> _Given exercise_
Output the lines of the entries below, unchanged, for the stretch from the start of the entries through the line containing "pyautogui.click(x=488, y=642)".
== Material for the task ==
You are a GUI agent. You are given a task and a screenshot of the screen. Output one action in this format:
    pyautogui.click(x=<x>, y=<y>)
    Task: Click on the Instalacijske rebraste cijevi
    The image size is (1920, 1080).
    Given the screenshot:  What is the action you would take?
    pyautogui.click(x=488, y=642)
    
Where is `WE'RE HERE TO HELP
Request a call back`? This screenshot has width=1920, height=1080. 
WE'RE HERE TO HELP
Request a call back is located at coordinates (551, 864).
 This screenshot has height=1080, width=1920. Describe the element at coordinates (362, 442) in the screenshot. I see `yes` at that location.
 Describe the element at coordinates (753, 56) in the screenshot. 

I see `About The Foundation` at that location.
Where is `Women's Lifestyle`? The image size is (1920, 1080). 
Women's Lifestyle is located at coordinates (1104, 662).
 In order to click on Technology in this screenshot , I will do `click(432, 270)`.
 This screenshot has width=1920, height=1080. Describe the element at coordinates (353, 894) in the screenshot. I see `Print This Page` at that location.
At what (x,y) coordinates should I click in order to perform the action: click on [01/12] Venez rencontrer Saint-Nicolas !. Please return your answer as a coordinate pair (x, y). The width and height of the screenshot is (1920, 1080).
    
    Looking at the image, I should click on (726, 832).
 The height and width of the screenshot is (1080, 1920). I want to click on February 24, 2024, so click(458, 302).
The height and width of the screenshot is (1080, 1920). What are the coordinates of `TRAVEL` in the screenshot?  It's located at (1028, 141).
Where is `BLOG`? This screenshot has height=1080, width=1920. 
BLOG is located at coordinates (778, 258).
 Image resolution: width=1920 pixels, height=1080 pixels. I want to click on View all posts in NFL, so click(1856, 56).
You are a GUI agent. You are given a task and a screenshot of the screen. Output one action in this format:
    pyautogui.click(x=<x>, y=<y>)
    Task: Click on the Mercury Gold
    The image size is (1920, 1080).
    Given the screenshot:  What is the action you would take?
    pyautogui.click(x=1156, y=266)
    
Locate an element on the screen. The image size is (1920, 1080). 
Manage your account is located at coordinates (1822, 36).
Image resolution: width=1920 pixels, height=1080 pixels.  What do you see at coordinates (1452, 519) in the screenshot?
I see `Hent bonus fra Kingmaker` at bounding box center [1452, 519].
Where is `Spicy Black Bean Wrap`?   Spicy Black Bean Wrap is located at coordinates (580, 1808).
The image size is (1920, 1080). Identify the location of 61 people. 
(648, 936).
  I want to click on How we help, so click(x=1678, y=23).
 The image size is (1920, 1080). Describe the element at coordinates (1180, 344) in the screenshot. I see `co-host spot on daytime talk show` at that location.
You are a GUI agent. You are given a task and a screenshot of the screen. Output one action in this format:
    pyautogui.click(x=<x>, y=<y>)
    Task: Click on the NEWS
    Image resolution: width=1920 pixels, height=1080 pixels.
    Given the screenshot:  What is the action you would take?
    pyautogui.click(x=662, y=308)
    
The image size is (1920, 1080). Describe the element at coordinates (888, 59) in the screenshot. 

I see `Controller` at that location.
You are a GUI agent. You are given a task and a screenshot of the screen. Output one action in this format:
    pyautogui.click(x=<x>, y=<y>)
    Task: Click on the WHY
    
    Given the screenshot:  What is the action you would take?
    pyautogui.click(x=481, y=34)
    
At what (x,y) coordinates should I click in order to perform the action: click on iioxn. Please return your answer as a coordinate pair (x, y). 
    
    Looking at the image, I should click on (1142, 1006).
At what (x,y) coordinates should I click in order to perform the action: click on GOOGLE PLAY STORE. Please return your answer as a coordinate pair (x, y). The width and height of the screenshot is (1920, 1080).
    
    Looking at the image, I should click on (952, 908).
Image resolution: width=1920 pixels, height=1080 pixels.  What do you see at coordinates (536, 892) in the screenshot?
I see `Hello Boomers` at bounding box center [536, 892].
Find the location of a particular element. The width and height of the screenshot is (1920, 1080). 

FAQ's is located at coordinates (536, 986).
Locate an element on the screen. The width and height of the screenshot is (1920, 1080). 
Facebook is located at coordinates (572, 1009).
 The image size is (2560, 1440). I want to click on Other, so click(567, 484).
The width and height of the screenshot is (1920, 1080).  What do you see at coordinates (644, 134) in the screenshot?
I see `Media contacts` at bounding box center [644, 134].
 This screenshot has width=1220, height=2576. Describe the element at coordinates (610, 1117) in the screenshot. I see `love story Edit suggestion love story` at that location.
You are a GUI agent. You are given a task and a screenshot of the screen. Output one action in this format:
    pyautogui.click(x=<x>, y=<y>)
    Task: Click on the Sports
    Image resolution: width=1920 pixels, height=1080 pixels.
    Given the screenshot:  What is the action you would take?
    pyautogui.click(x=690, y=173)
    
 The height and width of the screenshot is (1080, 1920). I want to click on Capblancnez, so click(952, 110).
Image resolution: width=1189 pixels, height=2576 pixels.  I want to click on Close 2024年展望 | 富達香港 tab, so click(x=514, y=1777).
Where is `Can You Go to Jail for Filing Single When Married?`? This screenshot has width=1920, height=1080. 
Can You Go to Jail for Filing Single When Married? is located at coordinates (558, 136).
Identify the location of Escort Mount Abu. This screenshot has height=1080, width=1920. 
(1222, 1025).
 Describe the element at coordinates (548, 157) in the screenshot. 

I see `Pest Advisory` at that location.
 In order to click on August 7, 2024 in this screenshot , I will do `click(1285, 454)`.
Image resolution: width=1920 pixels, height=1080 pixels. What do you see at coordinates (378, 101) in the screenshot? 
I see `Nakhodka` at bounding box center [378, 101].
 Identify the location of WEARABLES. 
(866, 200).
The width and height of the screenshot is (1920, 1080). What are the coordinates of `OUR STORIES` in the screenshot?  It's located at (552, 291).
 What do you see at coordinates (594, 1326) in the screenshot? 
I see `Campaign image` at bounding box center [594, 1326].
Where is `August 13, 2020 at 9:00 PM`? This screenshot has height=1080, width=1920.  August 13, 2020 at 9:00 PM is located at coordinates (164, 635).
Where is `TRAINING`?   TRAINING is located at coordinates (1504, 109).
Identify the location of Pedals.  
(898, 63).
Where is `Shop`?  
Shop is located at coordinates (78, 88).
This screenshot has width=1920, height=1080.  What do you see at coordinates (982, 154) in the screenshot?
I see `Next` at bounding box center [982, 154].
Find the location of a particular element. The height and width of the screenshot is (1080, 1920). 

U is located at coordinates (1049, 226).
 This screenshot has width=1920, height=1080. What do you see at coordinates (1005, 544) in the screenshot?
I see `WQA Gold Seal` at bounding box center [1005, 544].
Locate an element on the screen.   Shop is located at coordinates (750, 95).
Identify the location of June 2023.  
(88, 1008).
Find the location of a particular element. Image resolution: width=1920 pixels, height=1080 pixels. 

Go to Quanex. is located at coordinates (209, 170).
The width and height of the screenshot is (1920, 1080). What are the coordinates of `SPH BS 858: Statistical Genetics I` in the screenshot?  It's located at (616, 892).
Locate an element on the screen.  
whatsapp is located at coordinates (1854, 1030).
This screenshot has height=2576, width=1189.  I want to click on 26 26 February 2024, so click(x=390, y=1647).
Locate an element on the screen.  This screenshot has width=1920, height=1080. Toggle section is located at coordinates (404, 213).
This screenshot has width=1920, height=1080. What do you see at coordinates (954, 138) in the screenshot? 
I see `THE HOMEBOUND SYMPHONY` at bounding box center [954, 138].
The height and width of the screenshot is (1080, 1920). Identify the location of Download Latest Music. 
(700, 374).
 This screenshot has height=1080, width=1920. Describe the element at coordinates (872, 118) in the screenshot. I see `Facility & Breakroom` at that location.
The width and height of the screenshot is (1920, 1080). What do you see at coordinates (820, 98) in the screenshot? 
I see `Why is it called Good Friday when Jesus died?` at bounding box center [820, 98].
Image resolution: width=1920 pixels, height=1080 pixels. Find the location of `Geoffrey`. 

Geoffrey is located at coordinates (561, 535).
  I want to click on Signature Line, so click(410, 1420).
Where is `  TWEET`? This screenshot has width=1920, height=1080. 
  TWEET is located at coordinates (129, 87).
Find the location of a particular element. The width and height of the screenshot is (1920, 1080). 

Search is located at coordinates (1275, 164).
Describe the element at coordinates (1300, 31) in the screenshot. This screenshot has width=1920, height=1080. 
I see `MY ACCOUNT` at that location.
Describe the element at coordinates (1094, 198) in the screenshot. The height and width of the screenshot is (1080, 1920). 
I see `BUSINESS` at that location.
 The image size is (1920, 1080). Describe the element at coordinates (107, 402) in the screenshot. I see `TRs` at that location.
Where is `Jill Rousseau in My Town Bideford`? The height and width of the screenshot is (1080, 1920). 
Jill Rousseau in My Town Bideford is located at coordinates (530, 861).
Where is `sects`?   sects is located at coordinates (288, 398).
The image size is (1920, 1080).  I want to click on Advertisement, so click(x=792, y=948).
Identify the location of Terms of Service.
===
> _Result of this task_
You are a GUI agent. You are given a task and a screenshot of the screen. Output one action in this format:
    pyautogui.click(x=<x>, y=<y>)
    Task: Click on the Instalacijske rebraste cijevi
    The image size is (1920, 1080).
    Given the screenshot:  What is the action you would take?
    pyautogui.click(x=488, y=642)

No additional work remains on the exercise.